Deep learning for Text to Speech by Coqui.
🐸TTS is a library for advanced Text-to-Speech generation. It's built on the latest research, was designed to achieve the best trade-off among ease-of-training, speed and quality. 🐸TTS comes with pretrained models, tools for measuring dataset quality and already used in 20+ languages for products and research projects.
💬 Where to ask questions
Please use our dedicated channels for questions and discussion. Help is much more valuable if it's shared publicly so that more people can benefit from it.
|🚨 Bug Reports||GitHub Issue Tracker|
|🎁 Feature Requests & Ideas||GitHub Issue Tracker|
|👩💻 Usage Questions||Github Discussions|
|🗯 General Discussion||Github Discussions or Gitter Room|
🔗 Links and Resources
|📌 Road Map||Main Development Plans|
|🚀 Released Models||TTS Releases and Experimental Models|
🥇 TTS Performance
Underlined "TTS*" and "Judy*" are 🐸TTS models
- High-performance Deep Learning models for Text2Speech tasks.

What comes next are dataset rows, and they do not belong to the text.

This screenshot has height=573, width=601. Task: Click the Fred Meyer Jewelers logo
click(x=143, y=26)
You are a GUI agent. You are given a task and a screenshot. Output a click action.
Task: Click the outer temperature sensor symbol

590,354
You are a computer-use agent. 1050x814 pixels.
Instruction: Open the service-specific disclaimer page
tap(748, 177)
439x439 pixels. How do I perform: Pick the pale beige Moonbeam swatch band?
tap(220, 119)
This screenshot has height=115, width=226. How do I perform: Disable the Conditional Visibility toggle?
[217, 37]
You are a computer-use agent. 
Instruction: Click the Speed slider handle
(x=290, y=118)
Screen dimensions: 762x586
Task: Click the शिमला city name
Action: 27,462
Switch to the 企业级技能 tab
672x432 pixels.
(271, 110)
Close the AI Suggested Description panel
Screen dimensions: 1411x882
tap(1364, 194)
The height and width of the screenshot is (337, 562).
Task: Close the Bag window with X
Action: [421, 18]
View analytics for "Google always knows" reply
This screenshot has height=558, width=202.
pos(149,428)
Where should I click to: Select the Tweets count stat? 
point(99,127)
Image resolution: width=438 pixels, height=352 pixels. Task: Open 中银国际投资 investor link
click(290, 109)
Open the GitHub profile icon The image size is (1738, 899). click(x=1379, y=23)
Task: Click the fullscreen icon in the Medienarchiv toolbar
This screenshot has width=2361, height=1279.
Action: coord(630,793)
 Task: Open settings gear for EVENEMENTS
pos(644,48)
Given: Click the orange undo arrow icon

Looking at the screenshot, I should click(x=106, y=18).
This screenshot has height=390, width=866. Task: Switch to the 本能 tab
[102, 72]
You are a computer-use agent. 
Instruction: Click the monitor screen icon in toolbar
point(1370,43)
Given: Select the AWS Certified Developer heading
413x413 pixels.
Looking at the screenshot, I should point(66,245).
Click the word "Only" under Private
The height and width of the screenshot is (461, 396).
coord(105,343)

- Text2Spec models (Tacotron, Tacotron2, Glow-TTS, SpeedySpeech).
- Speaker Encoder to compute speaker embeddings efficiently.
- Vocoder models (MelGAN, Multiband-MelGAN, GAN-TTS, ParallelWaveGAN, WaveGrad, WaveRNN)
- Fast and efficient model training.
- Detailed training logs on the terminal and Tensorboard.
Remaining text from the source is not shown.